State the number of lines in the following data that contain the string "computer", and nothing else.

● **DATA FOR ANALYSIS**
[Start of Attachment]
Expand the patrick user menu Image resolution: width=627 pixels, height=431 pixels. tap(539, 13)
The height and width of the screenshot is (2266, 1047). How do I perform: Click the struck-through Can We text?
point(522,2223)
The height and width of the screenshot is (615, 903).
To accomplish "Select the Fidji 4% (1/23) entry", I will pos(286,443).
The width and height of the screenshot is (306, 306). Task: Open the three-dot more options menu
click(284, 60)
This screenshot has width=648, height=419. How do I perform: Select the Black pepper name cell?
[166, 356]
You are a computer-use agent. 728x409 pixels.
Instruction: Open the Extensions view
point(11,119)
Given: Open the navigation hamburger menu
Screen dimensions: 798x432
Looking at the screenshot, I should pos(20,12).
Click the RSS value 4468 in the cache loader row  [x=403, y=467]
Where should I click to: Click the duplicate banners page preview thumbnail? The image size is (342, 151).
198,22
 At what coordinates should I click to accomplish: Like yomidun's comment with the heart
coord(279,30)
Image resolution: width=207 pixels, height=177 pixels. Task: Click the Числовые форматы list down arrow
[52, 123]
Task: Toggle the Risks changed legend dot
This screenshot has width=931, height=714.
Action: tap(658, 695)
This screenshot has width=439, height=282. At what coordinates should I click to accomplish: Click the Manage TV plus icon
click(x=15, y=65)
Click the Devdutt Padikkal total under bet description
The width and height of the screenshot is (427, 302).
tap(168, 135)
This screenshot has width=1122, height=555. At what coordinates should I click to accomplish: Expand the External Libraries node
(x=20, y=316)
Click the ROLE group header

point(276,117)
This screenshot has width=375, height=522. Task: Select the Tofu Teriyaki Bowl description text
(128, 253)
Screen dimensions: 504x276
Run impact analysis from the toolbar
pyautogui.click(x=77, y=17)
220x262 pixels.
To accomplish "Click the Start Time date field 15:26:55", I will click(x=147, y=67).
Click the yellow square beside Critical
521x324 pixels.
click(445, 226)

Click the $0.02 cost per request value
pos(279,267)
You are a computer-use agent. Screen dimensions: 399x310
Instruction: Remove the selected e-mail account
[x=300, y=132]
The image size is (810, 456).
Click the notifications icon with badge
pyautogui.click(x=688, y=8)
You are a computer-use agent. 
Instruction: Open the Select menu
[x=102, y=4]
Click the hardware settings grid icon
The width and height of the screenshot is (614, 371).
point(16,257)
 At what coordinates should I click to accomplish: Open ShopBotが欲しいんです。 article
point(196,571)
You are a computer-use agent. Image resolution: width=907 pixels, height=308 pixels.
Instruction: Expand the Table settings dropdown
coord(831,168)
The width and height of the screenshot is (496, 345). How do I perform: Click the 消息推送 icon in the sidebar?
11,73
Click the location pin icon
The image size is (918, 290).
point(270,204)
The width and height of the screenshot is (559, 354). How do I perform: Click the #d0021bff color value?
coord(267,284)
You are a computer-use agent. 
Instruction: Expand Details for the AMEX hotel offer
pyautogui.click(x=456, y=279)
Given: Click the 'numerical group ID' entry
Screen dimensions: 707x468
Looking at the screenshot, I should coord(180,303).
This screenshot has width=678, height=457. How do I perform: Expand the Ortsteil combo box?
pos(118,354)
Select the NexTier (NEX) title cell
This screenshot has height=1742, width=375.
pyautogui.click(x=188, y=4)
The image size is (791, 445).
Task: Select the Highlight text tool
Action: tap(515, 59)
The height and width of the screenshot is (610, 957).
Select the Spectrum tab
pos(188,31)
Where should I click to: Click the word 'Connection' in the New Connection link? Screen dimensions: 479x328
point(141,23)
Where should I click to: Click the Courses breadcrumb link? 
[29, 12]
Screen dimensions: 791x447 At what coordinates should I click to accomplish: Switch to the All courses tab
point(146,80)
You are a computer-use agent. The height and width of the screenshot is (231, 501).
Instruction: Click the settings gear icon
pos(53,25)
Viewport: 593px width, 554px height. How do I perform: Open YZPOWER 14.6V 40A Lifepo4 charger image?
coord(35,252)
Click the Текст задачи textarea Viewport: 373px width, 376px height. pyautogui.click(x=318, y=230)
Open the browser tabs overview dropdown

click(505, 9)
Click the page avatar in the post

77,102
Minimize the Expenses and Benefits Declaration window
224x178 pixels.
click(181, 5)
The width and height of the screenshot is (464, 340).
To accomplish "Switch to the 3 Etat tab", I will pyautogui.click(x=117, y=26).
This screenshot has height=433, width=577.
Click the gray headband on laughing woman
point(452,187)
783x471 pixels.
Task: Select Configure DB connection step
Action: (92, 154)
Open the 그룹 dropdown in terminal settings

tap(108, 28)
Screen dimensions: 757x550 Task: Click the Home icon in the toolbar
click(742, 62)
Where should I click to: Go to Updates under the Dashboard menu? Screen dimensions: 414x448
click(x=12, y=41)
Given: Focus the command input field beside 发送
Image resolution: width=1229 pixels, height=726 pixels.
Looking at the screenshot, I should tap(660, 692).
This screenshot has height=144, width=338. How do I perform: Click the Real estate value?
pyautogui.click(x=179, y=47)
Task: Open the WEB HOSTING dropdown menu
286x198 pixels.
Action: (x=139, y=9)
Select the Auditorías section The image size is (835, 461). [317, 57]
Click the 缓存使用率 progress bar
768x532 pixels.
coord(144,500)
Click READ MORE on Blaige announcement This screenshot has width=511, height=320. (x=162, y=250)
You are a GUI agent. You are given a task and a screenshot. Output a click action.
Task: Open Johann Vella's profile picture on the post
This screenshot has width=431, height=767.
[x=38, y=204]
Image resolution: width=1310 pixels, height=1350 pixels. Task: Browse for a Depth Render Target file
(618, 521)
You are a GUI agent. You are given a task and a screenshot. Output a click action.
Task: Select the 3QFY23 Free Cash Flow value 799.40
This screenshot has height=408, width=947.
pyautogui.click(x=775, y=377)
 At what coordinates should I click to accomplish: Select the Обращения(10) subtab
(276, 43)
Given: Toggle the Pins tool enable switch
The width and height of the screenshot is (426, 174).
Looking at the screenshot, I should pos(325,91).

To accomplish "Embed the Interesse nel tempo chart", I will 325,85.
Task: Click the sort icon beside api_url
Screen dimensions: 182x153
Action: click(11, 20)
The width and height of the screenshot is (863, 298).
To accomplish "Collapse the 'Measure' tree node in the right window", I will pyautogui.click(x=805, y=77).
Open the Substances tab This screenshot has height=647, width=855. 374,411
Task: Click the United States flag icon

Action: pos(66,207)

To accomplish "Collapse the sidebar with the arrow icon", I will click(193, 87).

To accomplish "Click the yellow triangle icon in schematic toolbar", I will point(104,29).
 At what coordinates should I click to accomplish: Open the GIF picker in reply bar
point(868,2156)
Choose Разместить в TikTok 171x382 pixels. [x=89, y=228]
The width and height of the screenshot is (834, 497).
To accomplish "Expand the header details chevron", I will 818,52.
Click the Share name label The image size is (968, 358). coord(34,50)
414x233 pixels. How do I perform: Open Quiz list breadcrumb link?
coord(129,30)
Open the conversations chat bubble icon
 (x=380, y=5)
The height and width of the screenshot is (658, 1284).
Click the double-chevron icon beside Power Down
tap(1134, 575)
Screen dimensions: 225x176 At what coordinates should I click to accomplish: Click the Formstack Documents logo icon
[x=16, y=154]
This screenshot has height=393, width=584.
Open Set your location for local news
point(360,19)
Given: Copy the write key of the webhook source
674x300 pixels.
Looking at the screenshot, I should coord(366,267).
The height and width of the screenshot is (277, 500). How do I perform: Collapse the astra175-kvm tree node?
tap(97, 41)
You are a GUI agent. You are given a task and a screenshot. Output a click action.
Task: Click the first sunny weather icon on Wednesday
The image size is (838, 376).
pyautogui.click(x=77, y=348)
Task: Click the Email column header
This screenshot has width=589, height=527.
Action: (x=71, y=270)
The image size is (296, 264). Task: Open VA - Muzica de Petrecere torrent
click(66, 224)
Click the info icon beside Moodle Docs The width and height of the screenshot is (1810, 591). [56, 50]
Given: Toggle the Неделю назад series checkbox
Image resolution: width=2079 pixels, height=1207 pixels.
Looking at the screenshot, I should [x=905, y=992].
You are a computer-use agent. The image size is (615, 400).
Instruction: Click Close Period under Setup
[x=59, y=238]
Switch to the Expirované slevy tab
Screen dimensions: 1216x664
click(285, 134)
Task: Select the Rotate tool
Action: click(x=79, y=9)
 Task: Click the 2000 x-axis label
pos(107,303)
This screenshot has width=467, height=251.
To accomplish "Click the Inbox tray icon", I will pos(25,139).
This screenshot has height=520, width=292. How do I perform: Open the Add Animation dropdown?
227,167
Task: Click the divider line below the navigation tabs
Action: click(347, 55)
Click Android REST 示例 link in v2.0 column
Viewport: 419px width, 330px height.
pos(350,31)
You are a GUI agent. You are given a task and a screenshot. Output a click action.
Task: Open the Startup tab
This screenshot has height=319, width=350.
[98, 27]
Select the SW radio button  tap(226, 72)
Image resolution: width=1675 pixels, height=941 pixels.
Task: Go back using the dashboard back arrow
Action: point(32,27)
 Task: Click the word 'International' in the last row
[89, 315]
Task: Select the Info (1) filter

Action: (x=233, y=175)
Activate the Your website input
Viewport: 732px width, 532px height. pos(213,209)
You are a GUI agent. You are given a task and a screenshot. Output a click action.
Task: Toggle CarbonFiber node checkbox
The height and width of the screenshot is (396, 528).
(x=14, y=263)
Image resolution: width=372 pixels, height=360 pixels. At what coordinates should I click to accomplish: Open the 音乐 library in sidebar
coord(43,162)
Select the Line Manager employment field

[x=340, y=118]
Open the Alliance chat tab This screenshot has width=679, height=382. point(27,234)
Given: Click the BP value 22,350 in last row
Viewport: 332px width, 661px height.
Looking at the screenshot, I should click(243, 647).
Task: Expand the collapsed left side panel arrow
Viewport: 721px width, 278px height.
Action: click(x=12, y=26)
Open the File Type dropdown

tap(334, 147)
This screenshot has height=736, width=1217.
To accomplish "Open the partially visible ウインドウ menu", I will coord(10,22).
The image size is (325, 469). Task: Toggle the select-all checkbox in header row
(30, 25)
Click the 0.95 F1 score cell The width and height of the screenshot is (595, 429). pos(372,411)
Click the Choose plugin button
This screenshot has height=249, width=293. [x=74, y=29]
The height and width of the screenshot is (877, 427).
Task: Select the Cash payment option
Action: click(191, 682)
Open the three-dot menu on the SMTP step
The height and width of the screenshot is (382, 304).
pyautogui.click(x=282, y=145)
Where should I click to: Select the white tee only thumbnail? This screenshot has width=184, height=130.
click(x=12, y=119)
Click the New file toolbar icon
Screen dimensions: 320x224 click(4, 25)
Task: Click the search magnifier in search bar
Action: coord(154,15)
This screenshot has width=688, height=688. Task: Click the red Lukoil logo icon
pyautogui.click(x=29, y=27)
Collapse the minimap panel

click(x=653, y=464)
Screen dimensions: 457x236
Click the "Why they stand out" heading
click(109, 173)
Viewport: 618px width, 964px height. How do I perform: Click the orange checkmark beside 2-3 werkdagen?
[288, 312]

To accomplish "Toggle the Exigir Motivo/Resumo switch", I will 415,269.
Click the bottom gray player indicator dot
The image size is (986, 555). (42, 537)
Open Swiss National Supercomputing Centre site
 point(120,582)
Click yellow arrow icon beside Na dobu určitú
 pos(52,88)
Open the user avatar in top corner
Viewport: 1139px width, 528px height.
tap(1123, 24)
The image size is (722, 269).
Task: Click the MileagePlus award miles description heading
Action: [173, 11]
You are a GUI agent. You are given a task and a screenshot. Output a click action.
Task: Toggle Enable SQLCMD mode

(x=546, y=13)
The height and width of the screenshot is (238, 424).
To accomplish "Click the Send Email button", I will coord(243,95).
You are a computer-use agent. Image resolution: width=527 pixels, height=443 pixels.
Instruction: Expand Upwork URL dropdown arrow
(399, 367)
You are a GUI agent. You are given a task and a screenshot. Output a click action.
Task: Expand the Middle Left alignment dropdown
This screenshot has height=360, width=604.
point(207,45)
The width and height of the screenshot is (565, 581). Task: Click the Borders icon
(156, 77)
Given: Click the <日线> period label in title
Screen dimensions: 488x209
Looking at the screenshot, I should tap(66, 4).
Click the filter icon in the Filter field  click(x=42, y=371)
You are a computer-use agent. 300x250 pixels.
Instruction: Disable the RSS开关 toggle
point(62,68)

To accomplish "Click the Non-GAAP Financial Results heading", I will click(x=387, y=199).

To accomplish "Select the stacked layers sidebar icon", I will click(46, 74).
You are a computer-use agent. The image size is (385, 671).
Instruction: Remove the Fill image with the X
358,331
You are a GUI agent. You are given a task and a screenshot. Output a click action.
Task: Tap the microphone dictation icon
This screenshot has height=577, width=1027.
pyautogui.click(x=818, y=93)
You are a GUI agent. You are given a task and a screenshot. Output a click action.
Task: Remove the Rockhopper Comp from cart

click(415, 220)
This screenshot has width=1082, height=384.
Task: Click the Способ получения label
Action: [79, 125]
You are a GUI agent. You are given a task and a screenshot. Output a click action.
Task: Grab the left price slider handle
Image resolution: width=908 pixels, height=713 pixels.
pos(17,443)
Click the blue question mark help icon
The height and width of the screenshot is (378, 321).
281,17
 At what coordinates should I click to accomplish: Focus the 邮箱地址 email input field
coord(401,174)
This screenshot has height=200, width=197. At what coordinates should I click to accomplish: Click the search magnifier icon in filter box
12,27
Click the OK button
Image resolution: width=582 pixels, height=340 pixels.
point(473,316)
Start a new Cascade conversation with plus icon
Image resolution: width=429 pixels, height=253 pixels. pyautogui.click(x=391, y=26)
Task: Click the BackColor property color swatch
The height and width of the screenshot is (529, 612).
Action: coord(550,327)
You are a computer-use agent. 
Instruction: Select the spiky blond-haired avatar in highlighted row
[End of Attachment]
● **TASK SOLUTION**
11